# START OF Material provided

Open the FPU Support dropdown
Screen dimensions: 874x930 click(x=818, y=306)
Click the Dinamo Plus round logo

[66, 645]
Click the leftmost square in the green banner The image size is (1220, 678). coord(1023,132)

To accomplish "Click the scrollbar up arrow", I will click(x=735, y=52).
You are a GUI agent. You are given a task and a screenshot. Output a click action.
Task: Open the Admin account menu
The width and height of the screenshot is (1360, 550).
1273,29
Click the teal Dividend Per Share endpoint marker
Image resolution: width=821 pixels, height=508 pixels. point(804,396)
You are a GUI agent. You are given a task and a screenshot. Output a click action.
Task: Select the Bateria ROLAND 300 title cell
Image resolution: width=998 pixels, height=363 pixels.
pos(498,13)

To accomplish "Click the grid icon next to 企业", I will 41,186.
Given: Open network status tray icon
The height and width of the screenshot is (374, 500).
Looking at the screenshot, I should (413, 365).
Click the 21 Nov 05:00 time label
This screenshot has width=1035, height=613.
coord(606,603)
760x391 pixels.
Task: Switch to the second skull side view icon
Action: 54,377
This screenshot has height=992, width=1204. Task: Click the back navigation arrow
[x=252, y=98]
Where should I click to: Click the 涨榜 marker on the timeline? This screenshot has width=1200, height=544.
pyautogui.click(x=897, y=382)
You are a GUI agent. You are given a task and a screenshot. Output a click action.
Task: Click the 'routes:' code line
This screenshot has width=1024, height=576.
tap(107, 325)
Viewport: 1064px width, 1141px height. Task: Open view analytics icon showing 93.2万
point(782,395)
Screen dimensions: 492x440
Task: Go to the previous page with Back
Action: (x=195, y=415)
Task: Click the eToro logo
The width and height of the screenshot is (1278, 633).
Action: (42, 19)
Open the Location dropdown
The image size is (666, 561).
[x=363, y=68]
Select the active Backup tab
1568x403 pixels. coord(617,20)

# END OF Material provided

Please quote the lines above word for word, starting at the first line and ending at the line that contains "will click(x=735, y=52).", with both of those lines included.

Problem solution →
Open the FPU Support dropdown
Screen dimensions: 874x930 click(x=818, y=306)
Click the Dinamo Plus round logo

[66, 645]
Click the leftmost square in the green banner The image size is (1220, 678). coord(1023,132)

To accomplish "Click the scrollbar up arrow", I will click(x=735, y=52).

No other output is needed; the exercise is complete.